---
title: "Stranded Model Tutorial"
author: "Gary Hutson"
date: "`r Sys.Date()`"
output: rmarkdown::html_vignette
vignette: >
  %\VignetteIndexEntry{Stranded Model Tutorial}
  %\VignetteEngine{knitr::rmarkdown}
  %\VignetteEncoding{UTF-8}
---

```{r setup, include = FALSE}
knitr::opts_chunk$set(
  collapse = TRUE,
  comment = "#>"
)
```

This vignette details why the `stranded_model` dataset was created, how to load it, and gives examples of use with the caret Machine Learning library.

The dataset contains:

- __stranded.label:__ a character metric to indicate whether the patient is stranded, or not
- __age:__ Integer - the age of the patient on admission to hospital
- __care.home.referral:__ Integer - flag to indicate referred from care home
- __medicallysafe:__ Integer - flag to indicate whether the patient is medically safe e.g. safe to be discharged but hasn't been
- __hcop:__ Integer - flag to indicate whether the patient is in a Health Care for Older People area
- __mental_health_care:__ Integer - flag to indicate mental health care provision
- __period_of_previous_care:__ Integer - flag to indicate previous periods of care
- __admit_date:__ Date - admit date
- __frailty_index:__ Character - specifying frailty type, if frail

## First, load the data and inspect it

```{r load, warning=FALSE, message=FALSE}
library(NHSRdatasets)
library(dplyr)
library(ggplot2)
library(caret)
library(rsample)
library(varhandle)

data("stranded_data")
glimpse(stranded_data)
prop.table(table(stranded_data$stranded.label))
```

This is good, it shows a relatively even split between the not stranded and stranded labels. Please refer to the webinar on [Advanced Modelling](https://www.youtube.com/watch?v=rO40vvKXU-4&t=1360s) to look at how you can deal with classification imbalance using techniques such as SMOTE (Synthetic Minority Oversampling Technique Estimation) and ROSE (Random Oversampling Estimation), to name a few. 

## Feature engineering

The next step will be to decide which features need to be engineered for our machine learning model. We will drop the admit_date and recode the frailty index, and perhaps allocate the age into age bands. 

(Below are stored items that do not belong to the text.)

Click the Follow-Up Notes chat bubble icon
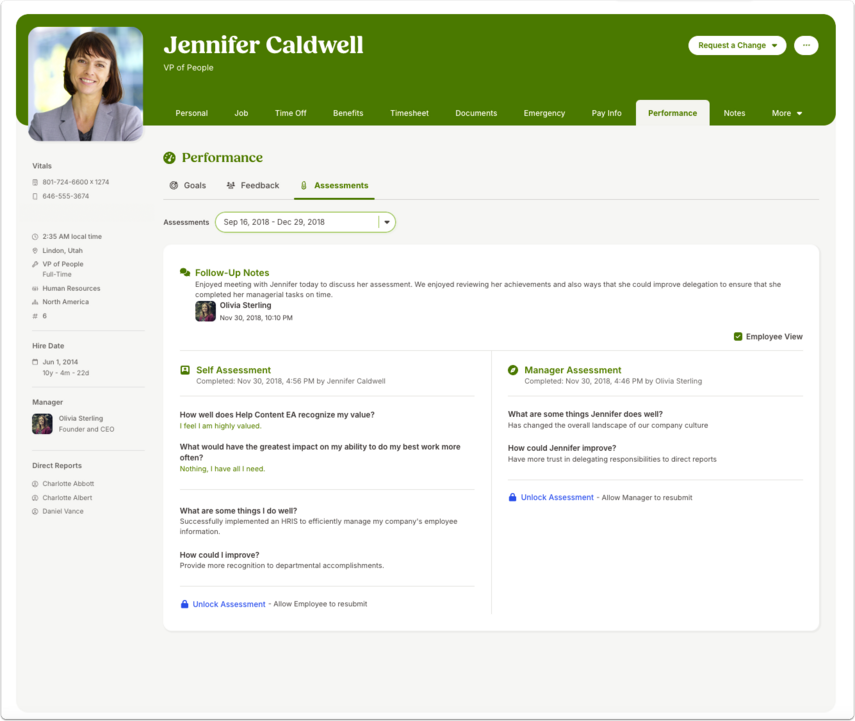The image size is (855, 721). pyautogui.click(x=185, y=272)
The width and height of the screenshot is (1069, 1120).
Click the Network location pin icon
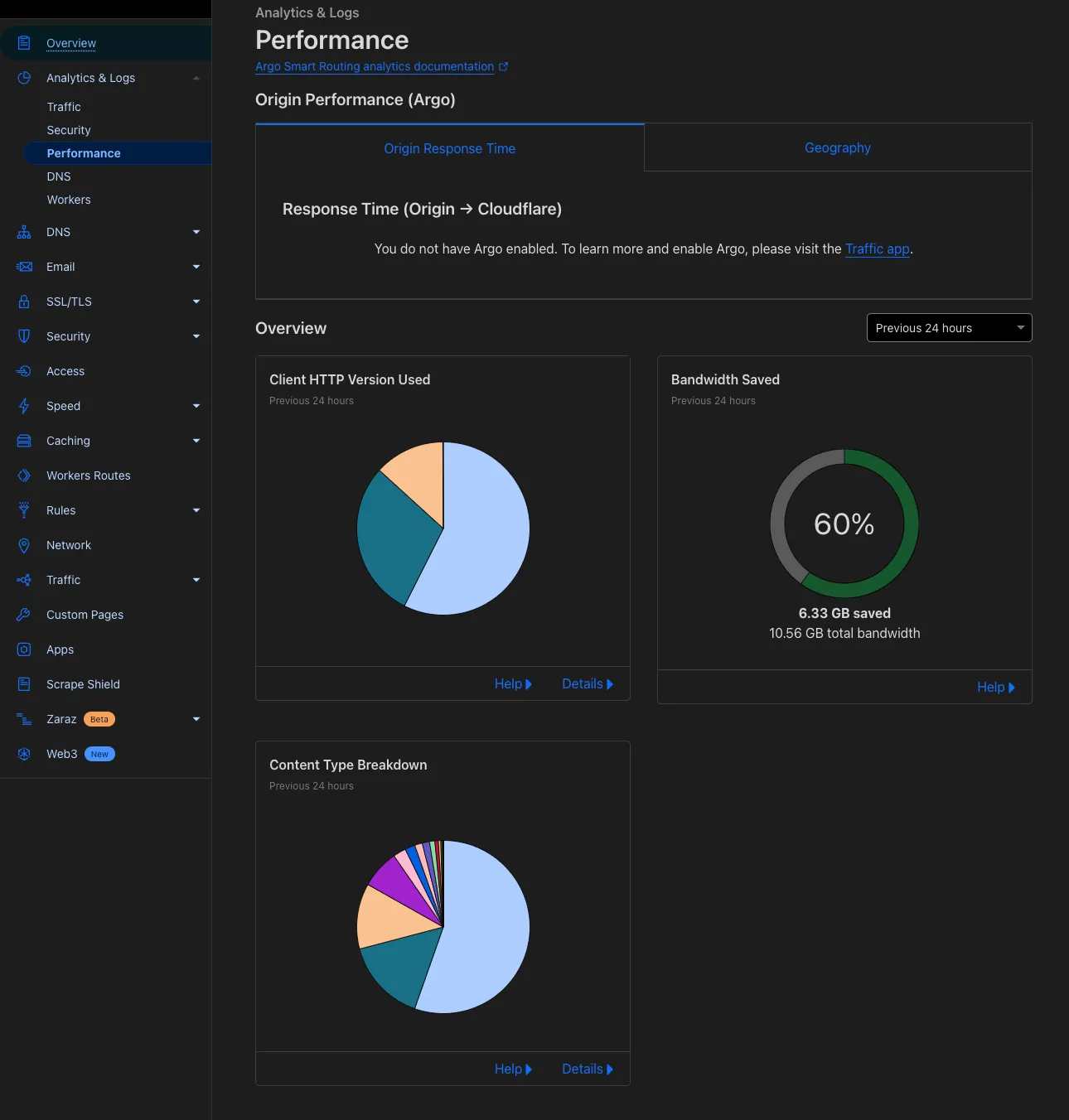[24, 545]
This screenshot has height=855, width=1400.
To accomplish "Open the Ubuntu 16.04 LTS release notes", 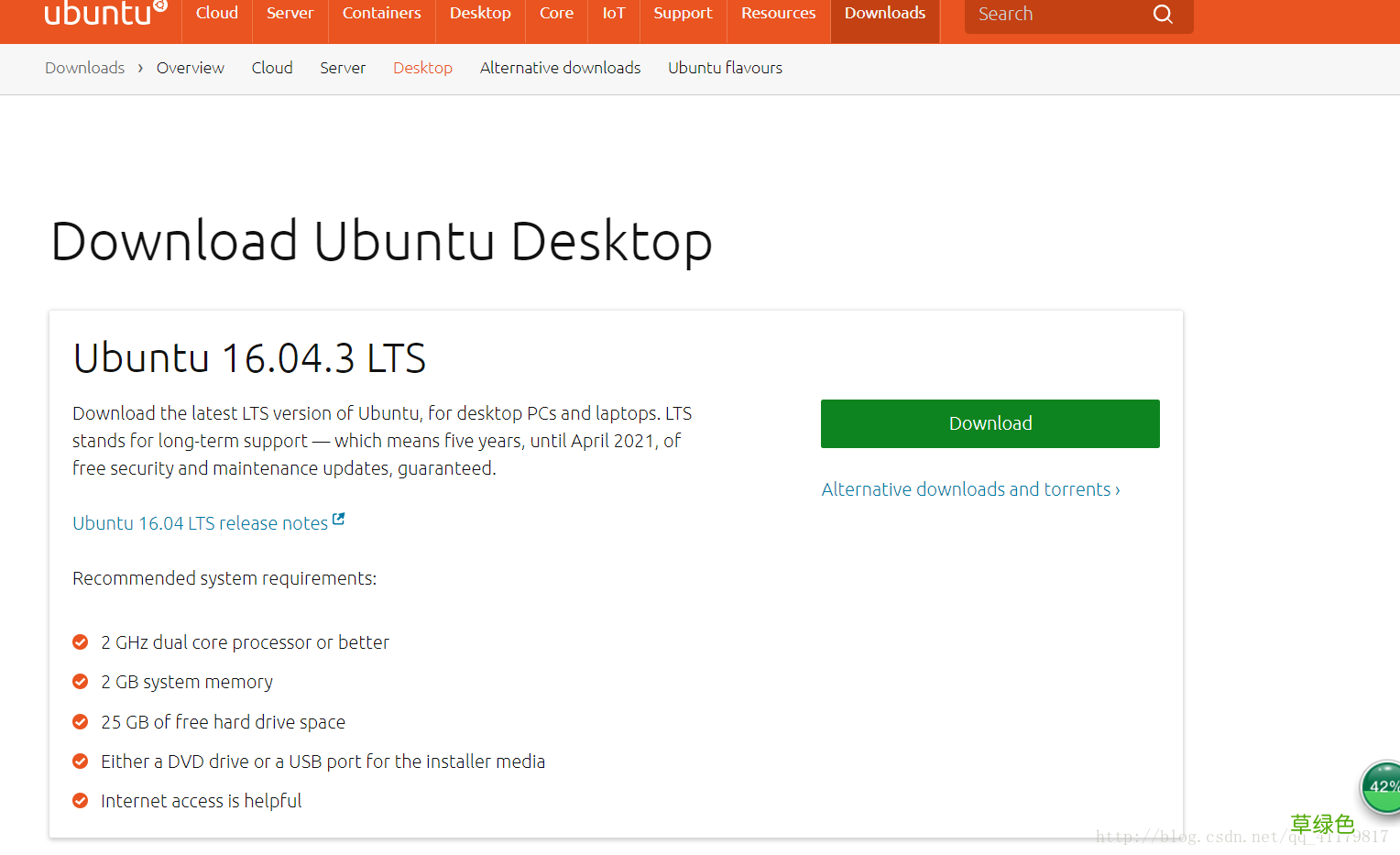I will point(200,522).
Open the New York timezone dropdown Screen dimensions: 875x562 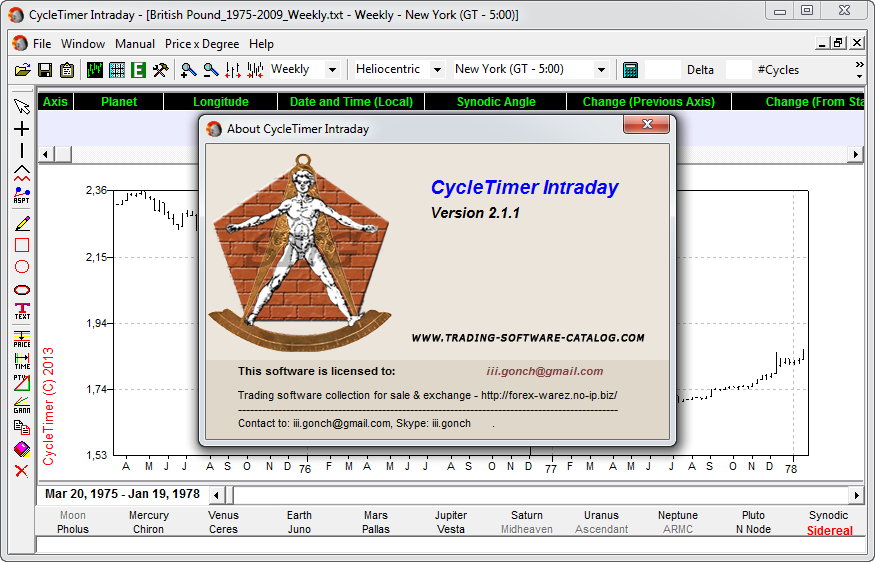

```{r feature_engineering}

stranded_data <- stranded_data %>% 
  dplyr::mutate(stranded.label=factor(stranded.label)) %>% 
  dplyr::select(everything(), -c(admit_date))


```
Next, I will select the categorical variables and make these into dummy variables, i.e. a numerical encoding of a categorical variable:

```{r dummy_encode}
cats <- select_if(stranded_data, is.character)
cat_dummy <- varhandle::to.dummy(cats$frailty_index, "frail_ind") 
#Converts the frailty index column to dummy encoding and sets a column called "frail_ind" prefix
cat_dummy <- cat_dummy %>% 
  as.data.frame() %>% 
  dplyr::select(-frail_ind.No_index_item) #Drop the field of interest
# Drop the frailty index from the stranded data frame and bind on our new encoding categorical variables
stranded_data <- stranded_data %>% 
  dplyr::select(-frailty_index) %>% 
  bind_cols(cat_dummy) %>% na.omit(.)

```

The data is now ready for splitting into a simple train and validation split, to do the machine learning on the set.

## Splitting the data

The next step is to create a simple hold out train/test split:

```{r train_test_split}
split <- rsample::initial_split(stranded_data, prop = 3/4)
train <- rsample::training(split)
test <- rsample::testing(split)

```


## Create simple Logistic Regression Model to classify stranded patients

The next step will be to create a stranded classification model, in CARET:

```{r class_model}
set.seed(123)
glm_class_mod <- caret::train(factor(stranded.label) ~ ., data = train, 
                 method = "glm")
print(glm_class_mod)

```

This is a very basic model and could be improved by model choice, hyperparameter selection, different resampling strategies, etc.


## Predicting the test set to validate model

Next, we will use the test dataset to see how our model will perform in the wild:

```{r predicting}
preds <- predict(glm_class_mod, newdata = test) # Predict class
pred_prob <- predict(glm_class_mod, newdata = test, type="prob") #Predict probs

# Join prediction on to actual test data frame and evaluate in confusion matrix

predicted <- data.frame(preds, pred_prob)
test <- test %>% 
  bind_cols(predicted) %>% 
  dplyr::rename(pred_class=preds)

glimpse(test)
```

## Evaluating with confusion matrix

The final step is to evaluate the model:

```{r evaluation}

caret::confusionMatrix(test$stranded.label, test$pred_class, positive="Stranded")

```

The model performs relatively well and could be improved by better predictors, a bigger sample and class imbalance techniques. 

## Conclusion

This dataset can be used for a number of classification problems and can be the NHS's equivalent to the iris dataset for classification, albeit this only works for binary classification problems.